Waktu berlalu begitu cepat, tidak terasa empat belas tahun sudah semenjak pertemuan mereka. Kehidupan si pemuda berjalan sesuai harapan. Rasanya dia sudah berada ditempat yang diimpikannya sekarang. Menjadi penulis dan mendapat tempat terpandang di masyarakat. Semua butuh perjuangan dan kerja keras tentunya. Dia mencurahkan sebagian besar waktunya untuk tujuan yang hendak dicapai. Setiap pagi dia biasa menulis selama empat, lima, enam jam lalu berhenti. Lalu dia akan melanjutkan tulisan keesokan harinya. Saat dia menulis novel, dia selalu bangun pukul empat pagi dan bekerja selama lima sampai enam jam. Di sore hari, dia jogging sejauh sepuluh kilometer atau berenang sejauh 1500 meter (atau melakukan keduanya). Lantas menghabiskan waktu membaca atau mendengarkan musik. Dia selalu berusaha untuk tidur pukul sembilan malam. Hal itu dilakukannya setiap hari secara rutin.

Di suatu pagi yang cerah di hari ulang tahun si pemuda yang ke tiga puluh dua, dia sedang berjalan di Pasar Klewer hendak memberi hadiah suasana emper sepanjang jalan Malioboro tempat dimana dia biasa melepas lelah ketika kuliah dulu untuk dirinya sendiri. Dia sedang berjalan di sebuah lorong hendak menuju utara ke arah alun-alun. Dia berpapasan dengan seorang gadis yang mengenakan terusan berlengan dengan motif kembang dan sepasang flat shoes berwarna abu-abu.

"Dia adalah gadis yang 100% sempurna untukku."

Keyakinannya membisikkan, gadis itu pasti mengucapkan kalimat yang sama dalam hatinya.

"Dia adalah pemuda yang 100% sempurna untukku."

Sayang, gebu di dada si pemuda sudah tidak sekencang empat belas tahun saat pertama kali pemuda itu bertemu dengan si gadis. Tanpa mengutarakan sepatah kata pun, mereka hanya sekelebat berbalas pandang sambil tetap melanjutkan langkah kemudian hilang di tengah keramaian. Selamanya.

Kalau jodoh, tidak akan pergi kemana nyatanya hanya sebatas rangkaian kata tanpa makna belaka bagi pemuda dan gadis itu. Cerita yang sedih bukan?

* * * 

Rasa-rasanya jauh lebih bermakna meminta maaf kepada teman kos karena harus menunggu giliran kamar mandi begitu lama sampai tertidur pulas di kursi rendah yang ada tidak jauh dari kamar mandi.



CATATAN:
1. Cerita ini merupakan cerita saduran dari cerpen On Seeing the 100% Perfect Girl One Beautiful April karya Haruki Murakami yang telah diterjemahkan ke dalam Bahasa Indonesia oleh Maggie Tiojakin di tautan ini.

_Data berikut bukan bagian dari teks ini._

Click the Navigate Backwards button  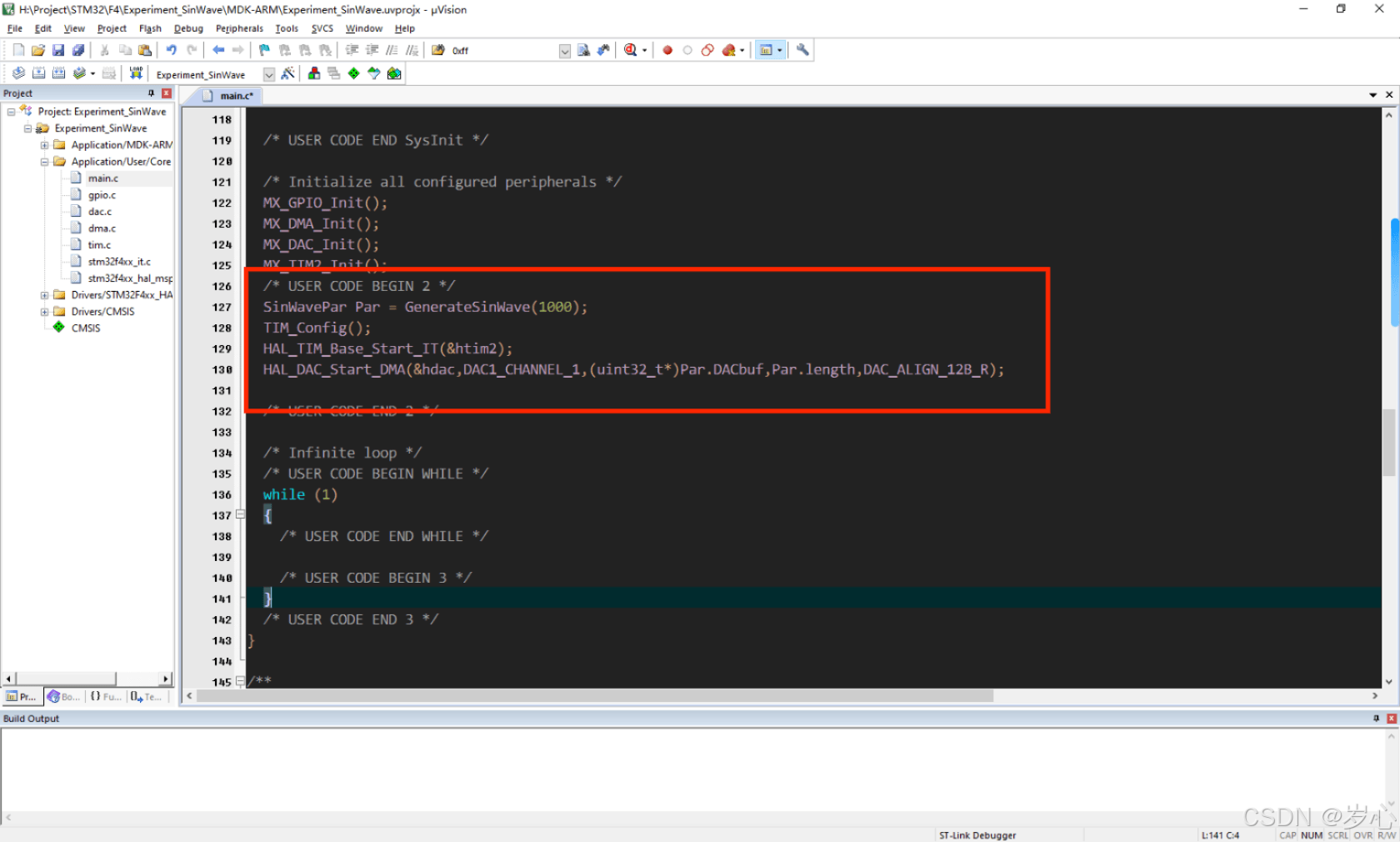point(217,50)

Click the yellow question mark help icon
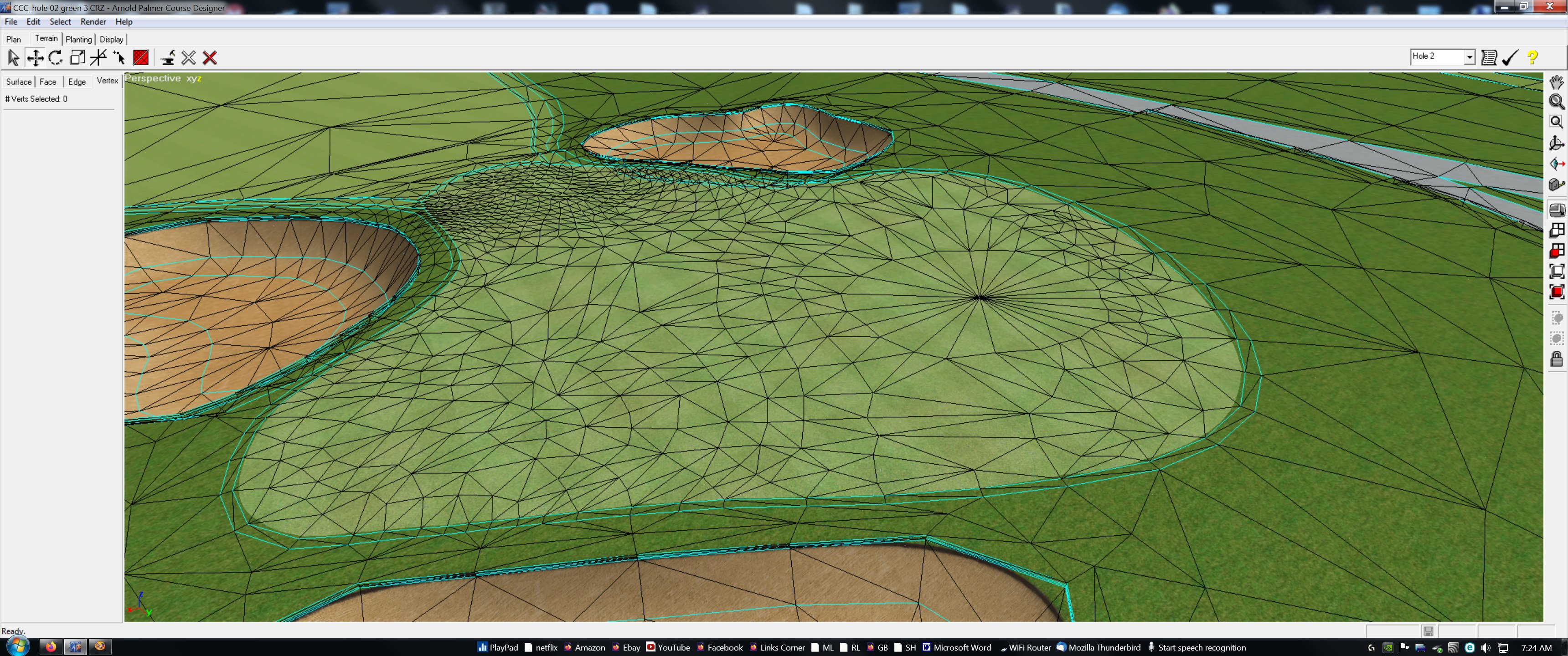1532,57
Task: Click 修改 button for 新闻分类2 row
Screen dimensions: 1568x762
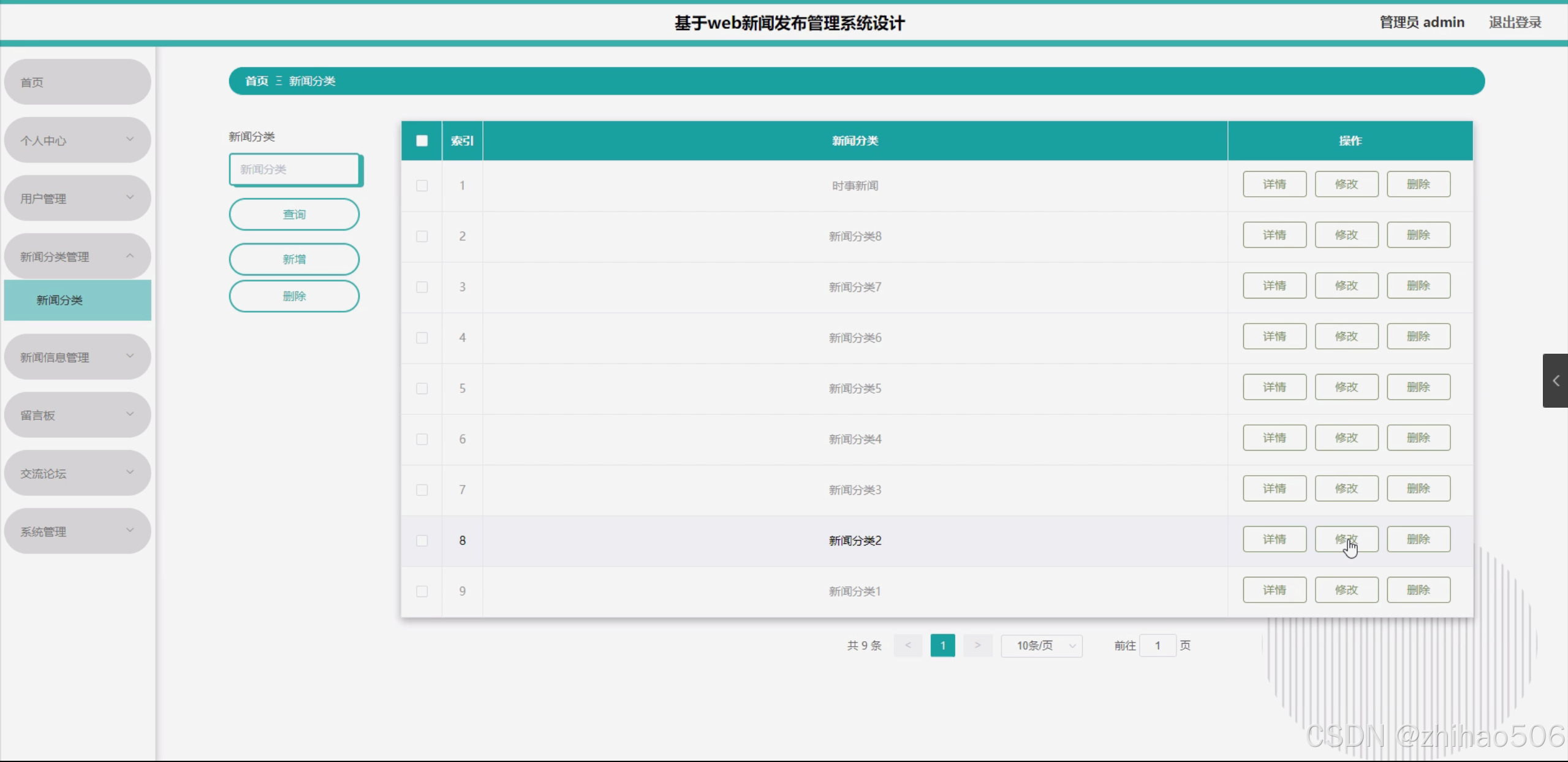Action: [1346, 539]
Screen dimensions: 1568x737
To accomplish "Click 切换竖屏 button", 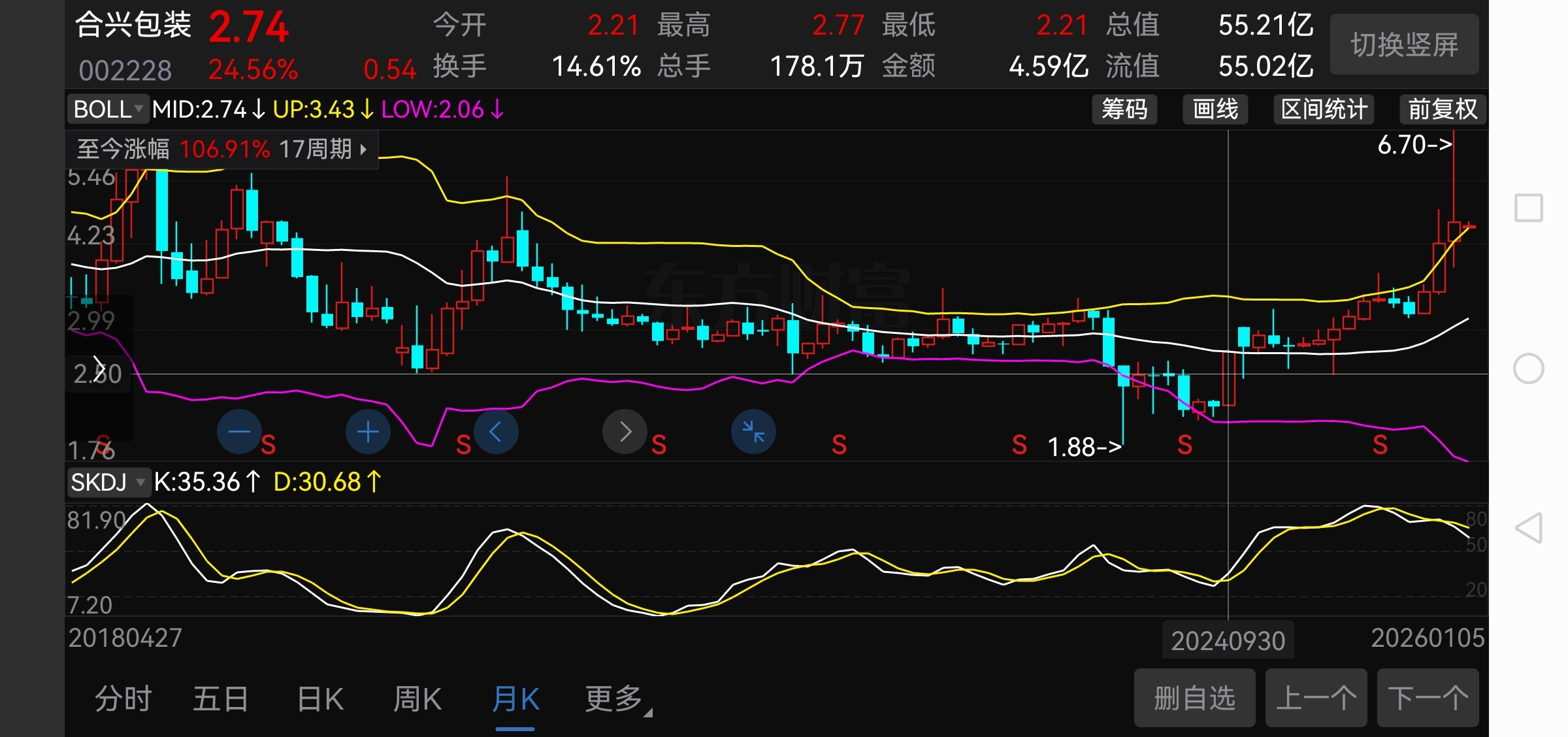I will pyautogui.click(x=1404, y=44).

2. Kalimat "Setiap pagi aku biasa menulis selama empat, lima, enam jam lalu berhenti" dan seterusnya pada paragraf tersebut saya kutip dari hasil terjemahan Maggie Tiojakin atas penggalan wawancara yang pernah diterbitkan The Paris Review dengan Haruki Murakami seperti terdapat pada tautan ini.

3. "Nyongkok" merupakan kata dalam bahasa Bali yang berarti "jongkok" dalam bahasa Indonesia.